Direct detection of dark energy: the XENON1T excess and future prospects

TL;DR

This paper investigates the potential for terrestrial experiments to directly detect dark energy through interactions involving solar-produced quanta, suggesting XENON1T data may hint at dark energy detection and outlining future experimental prospects.

Contribution

It proposes a novel mechanism for dark energy detection via solar-produced quanta interacting in direct detection experiments, connecting astrophysical signals with dark energy models.

Findings

XENON1T excess could be explained by dark energy interactions.

Dark energy detection is feasible with current and future detectors.
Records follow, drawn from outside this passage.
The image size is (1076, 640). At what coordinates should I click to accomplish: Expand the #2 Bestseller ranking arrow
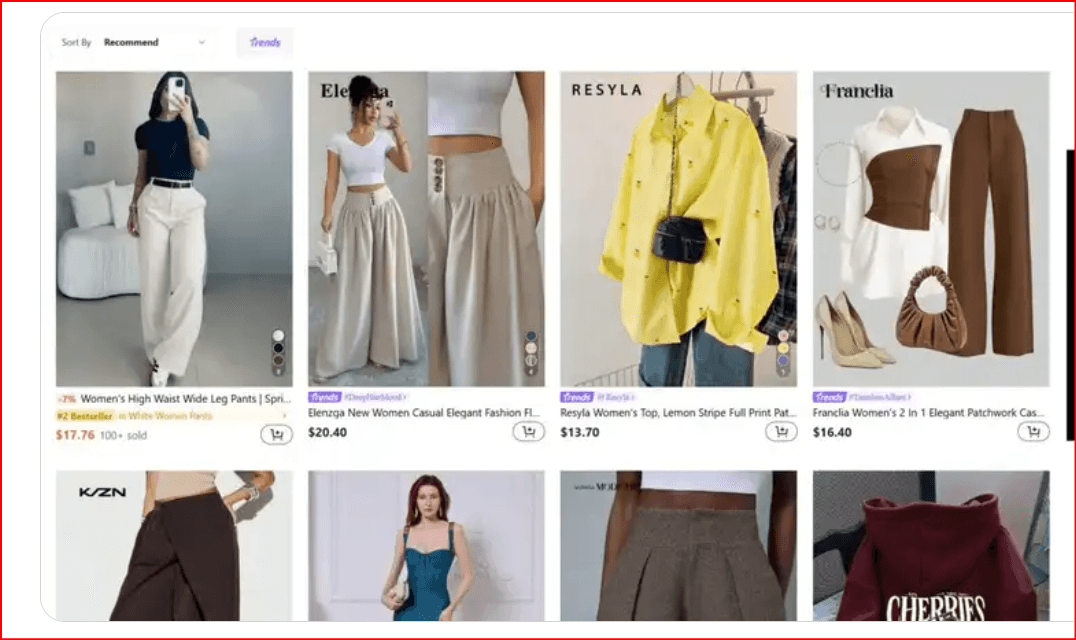(285, 415)
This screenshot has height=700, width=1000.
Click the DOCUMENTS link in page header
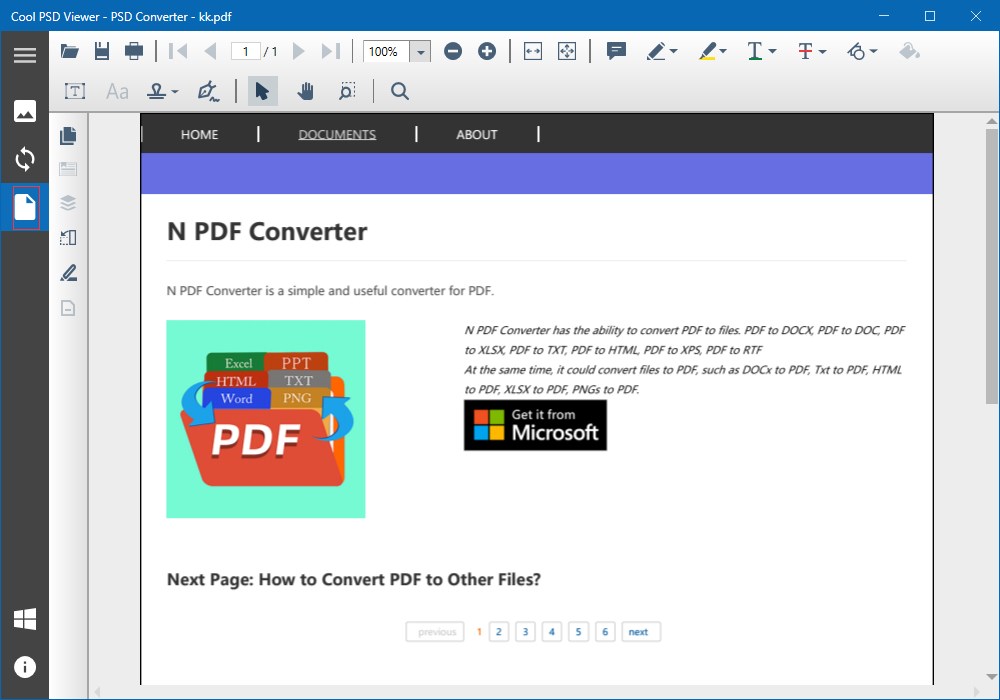[337, 135]
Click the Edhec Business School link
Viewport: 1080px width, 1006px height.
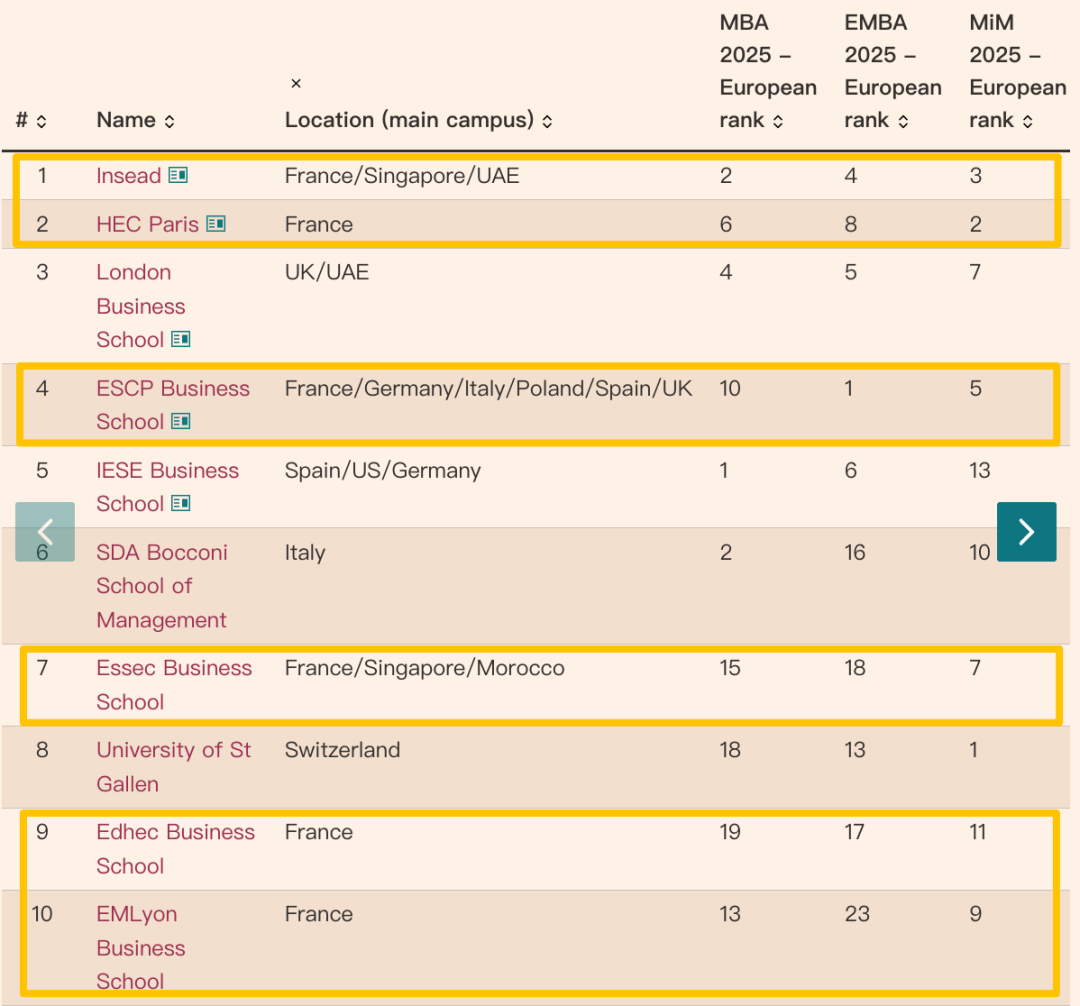(x=175, y=848)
Model fits the data at 2.0 sigma significance.

Abstract

We explore the prospects for direct detection of dark energy by current and upcoming terrestrial dark matter direct detection experiments. If dark energy is driven by a new light degree of freedom coupled to matter and photons then dark energy quanta are predicted to be produced in the Sun. These quanta free-stream towards Earth where they can interact with Standard Model particles in the detection chambers of direct detection experiments, presenting the possibility that these experiments could be used to test dark energy. Screening mechanisms, which suppress fifth forces associated with new light particles, and are a necessary feature of many dark energy models, prevent production processes from occurring in the core of the Sun, and similarly, in the cores of red giant, horizontal branch, and white dwarf stars. Instead, the coupling of dark energy to photons leads to production in the strong magnetic field of the solar tachocline via a mechanism analogous to the Primakoff process. This then allows for detectable signals on Earth while evading the strong constraints that would typically result from stellar probes of new light particles. As an example, we examine whether the electron recoil excess recently reported by the XENON1T collaboration can be explained by chameleon-screened dark energy, and find that such a model is preferred over the background-only hypothesis at the $2.0\sigma$ level, in a large range of parameter space not excluded by stellar (or other) probes. This raises the tantalizing possibility that XENON1T may have achieved the first direct detection of dark energy. Finally, we study the prospects for confirming this scenario using planned future detectors such as XENONnT, PandaX-4T, and LUX-ZEPLIN.